Problem —
Can you arrange the items as a two-column CSV with the columns "prompt" and "answer"? Begin at the start of the items and stop after the line containing "pyautogui.click(x=419, y=575)", including both ends. Give one row per item, put each field in quotes, turn line breaks into spaces, and leave the pictures out.

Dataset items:

..............................

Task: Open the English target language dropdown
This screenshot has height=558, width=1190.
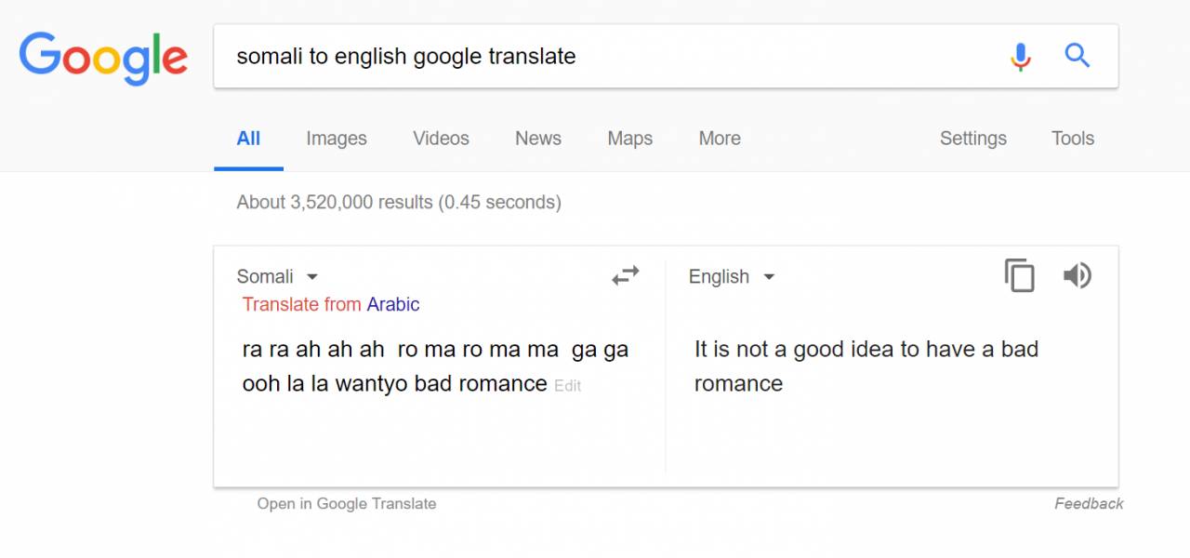Action: pyautogui.click(x=731, y=277)
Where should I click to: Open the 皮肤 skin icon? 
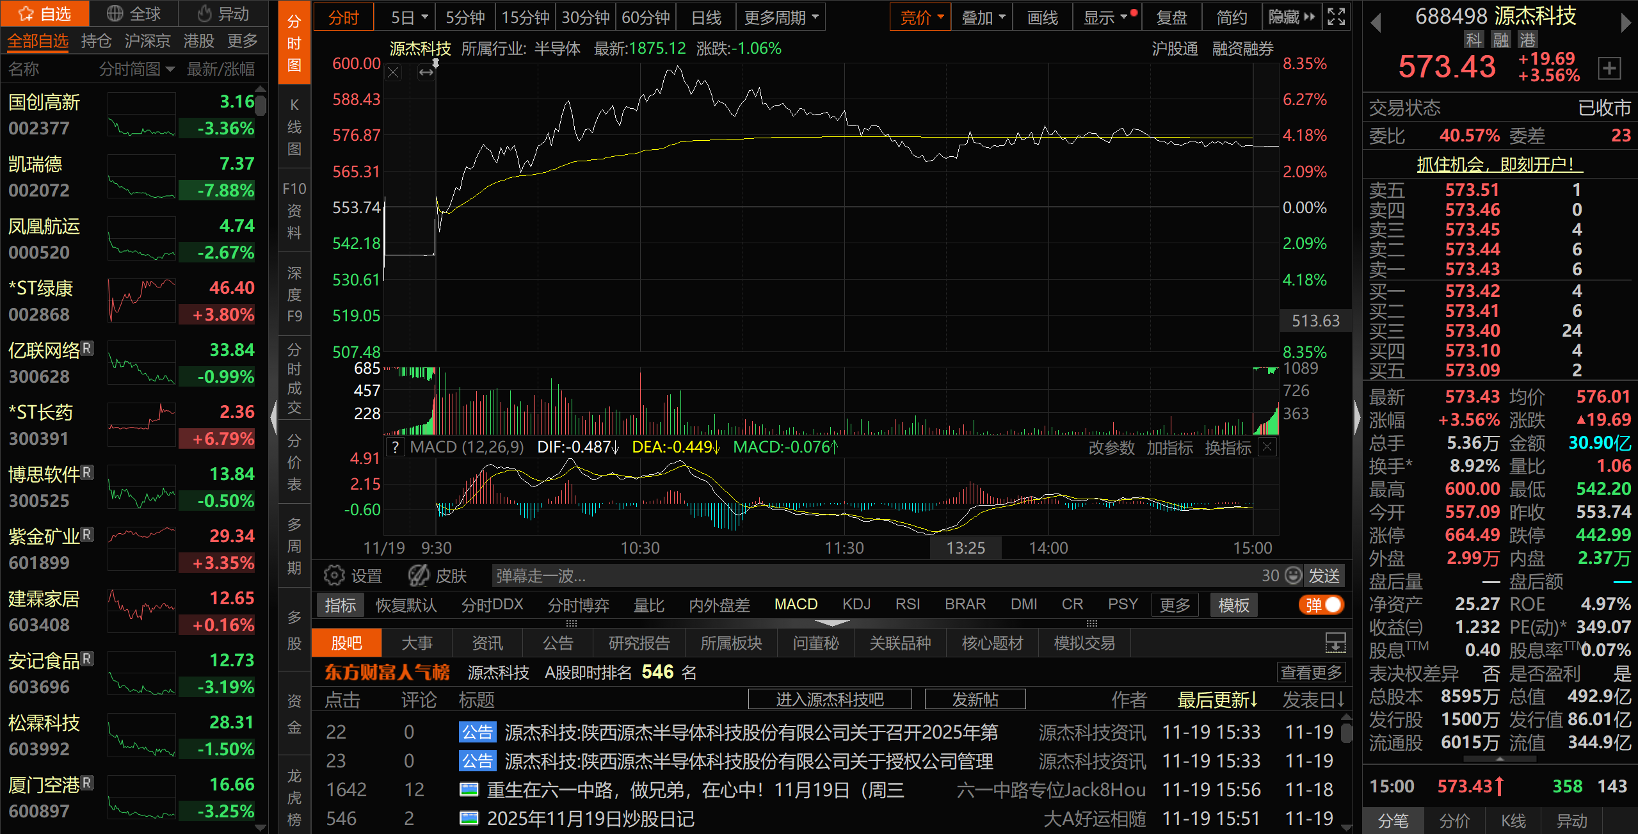pyautogui.click(x=419, y=575)
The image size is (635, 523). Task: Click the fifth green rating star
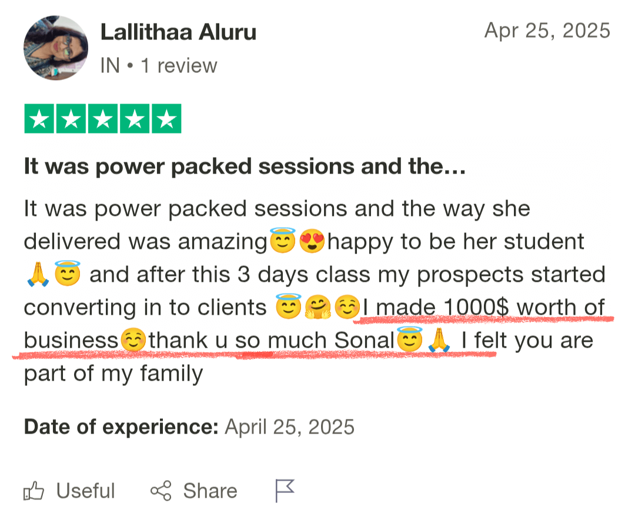(x=166, y=119)
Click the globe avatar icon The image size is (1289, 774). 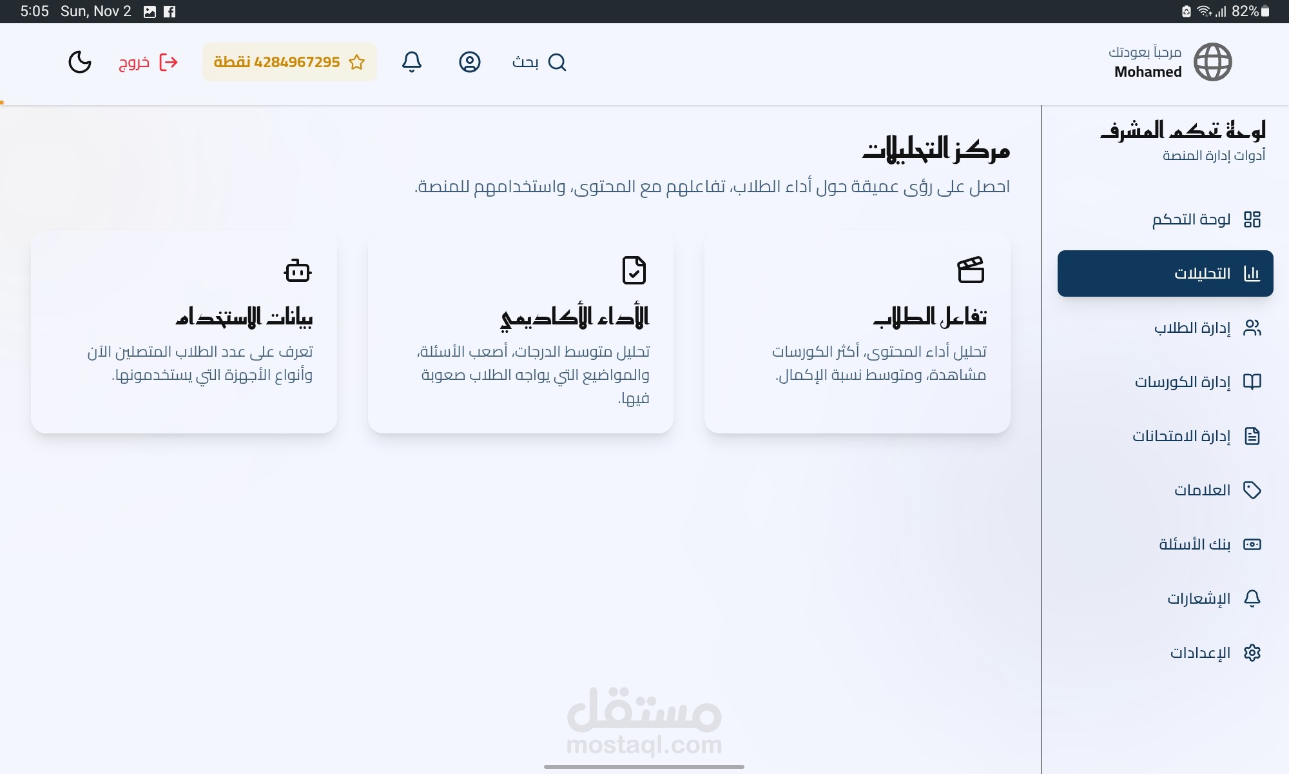point(1212,62)
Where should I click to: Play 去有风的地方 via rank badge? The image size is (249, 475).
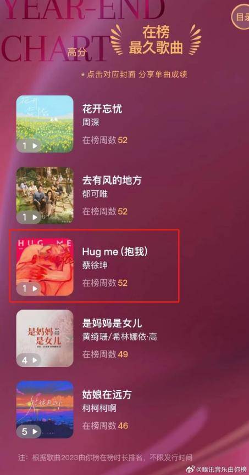29,217
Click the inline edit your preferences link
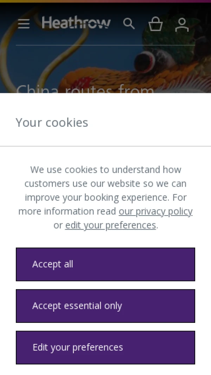 110,225
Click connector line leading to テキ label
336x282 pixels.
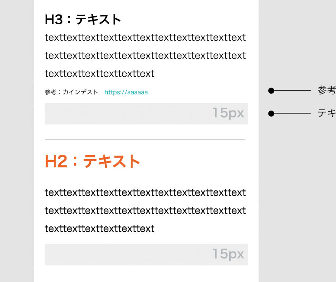pyautogui.click(x=292, y=113)
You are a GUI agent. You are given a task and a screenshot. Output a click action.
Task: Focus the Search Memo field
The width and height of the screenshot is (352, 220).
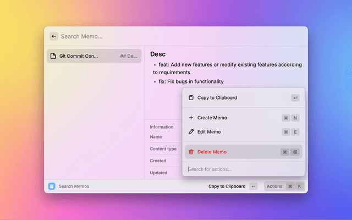coord(165,36)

..............................

Result —
prompt,answer
"Task: Open the English target language dropdown This screenshot has height=558, width=1190.","Action: pyautogui.click(x=731, y=277)"
"Where should I click to: Open the 皮肤 skin icon?","pyautogui.click(x=419, y=575)"